Nasza Loteria SR - pasek na kartach artykułów

Dwaj koledzy odebrali sobie życie

Grzegorz Michalski
Dzień po dniu dwóch 19-latków z gminy Kołaczyce popełniło samobójstwo. Najbliżsi nigdy się z tym nie pogodzą i wciąż zastanawiają się: dlaczego?

W ostatnim czasie powiatem wstrząsnęła wiadomość o tragicznych wydarzeniach. Dzień po dniu dwóch młodych, 19-letnich, mieszkańców gminy Kołaczyce targnęło się na życie. Łańcuch tragicznych zdarzeń rozpoczął się 8 listopada...

Damian wyszedł z domu. Przez dłuższy czas nie wracał. Była noc. Rodzice postanowili zobaczyć, gdzie jest syn. Weszli do pomieszczenia obok domu. Chłopak nie dawał już oznak życia. Lekarz pogotowia, które natychmiast przyjechało na miejsce, stwierdził zgon. Rodzicom została pustka i rozpacz, z której ciężko się będzie podnieść.

Mieli marzenia

- Damian był taki spokojny. Co się mogło stać - to pytanie długo pozostanie bez odpowiedzi. Zadaje je sobie każdy, kto znał 19-latka. Jak grom z jasnego nieba była wiadomość, że dzień po tragicznej śmierci Damiana, życie odebrał sobie jego kolega z sąsiedniej wioski.

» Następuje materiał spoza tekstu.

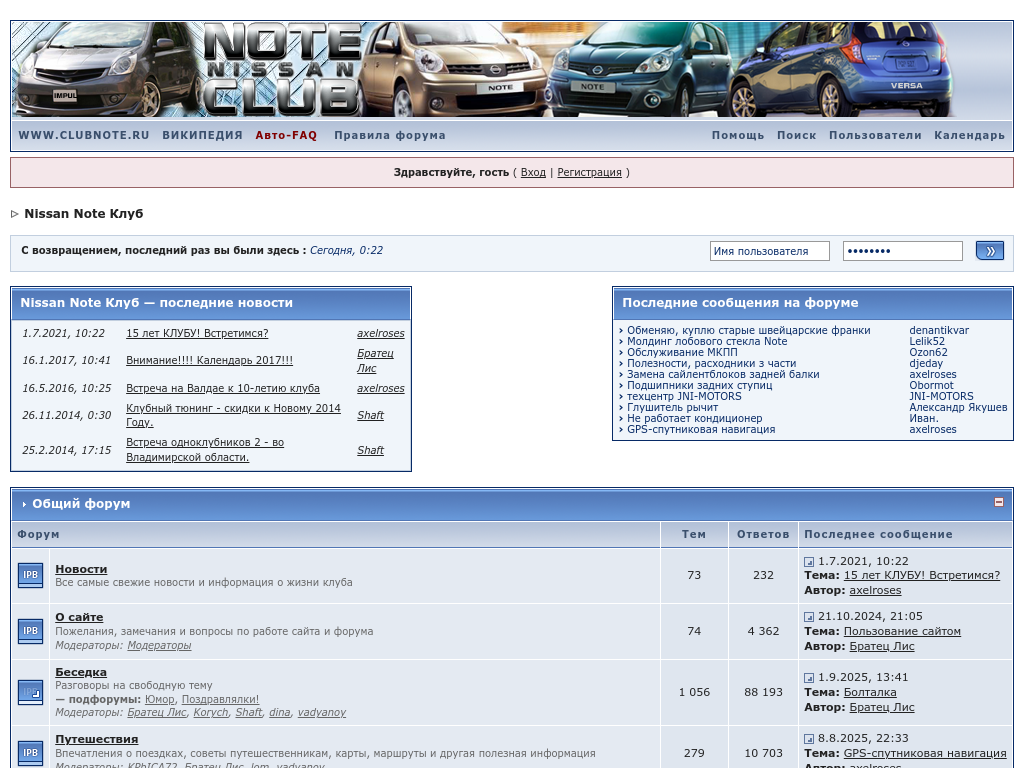Click the Новости forum IPB icon
This screenshot has height=768, width=1024.
point(30,575)
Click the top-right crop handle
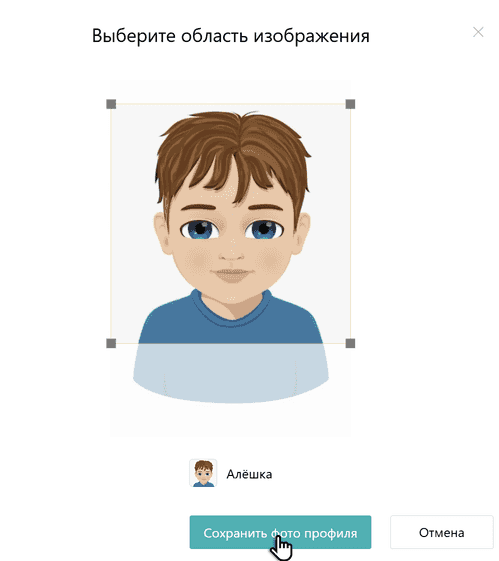 pyautogui.click(x=350, y=104)
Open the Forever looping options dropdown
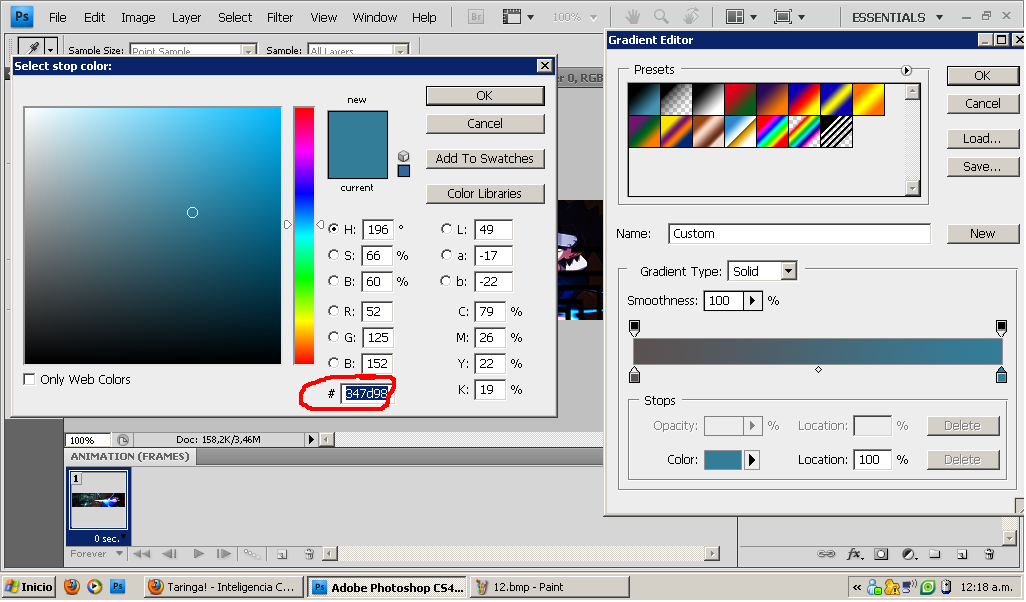 tap(119, 554)
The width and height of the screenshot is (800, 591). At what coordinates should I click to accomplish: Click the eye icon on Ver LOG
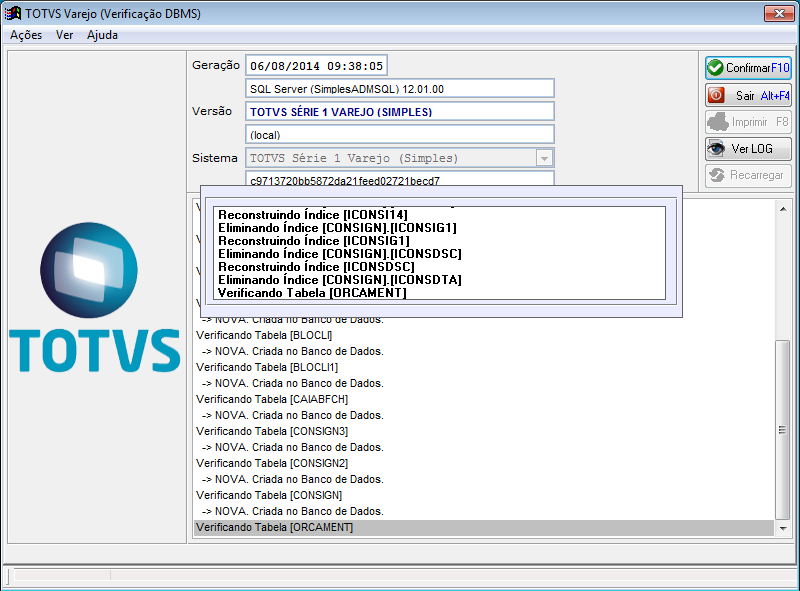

Karol targnął się na życie w Rzeszowie. To tam wyjechał na studia, rozpoczął pierwszy rok zajęć. Miał plany, marzenia. I chociaż nie udało mu się dostać na wymarzony kierunek, to z pasją rozpoczął nowy rozdział życia w stolicy województwa.

Obaj z Karolem w wakacje przez kilka tygodni pracowali we Francji. Chcieli zarobić trochę grosza. Karol rozpoczynał studia, a to przecież kosztuje. Damian też miał swoje plany...

Zostawili listy

Pogrzeby Damiana i Karola zgromadziły tłumy. Dla lokalnej społeczności to niewyobrażalny dramat. Sprawami, jak to w takich przypadkach bywa, zajęły się prokuratorzy. Dwa samobójstwa kolegów, dzień po dniu rodzą wiele pytań.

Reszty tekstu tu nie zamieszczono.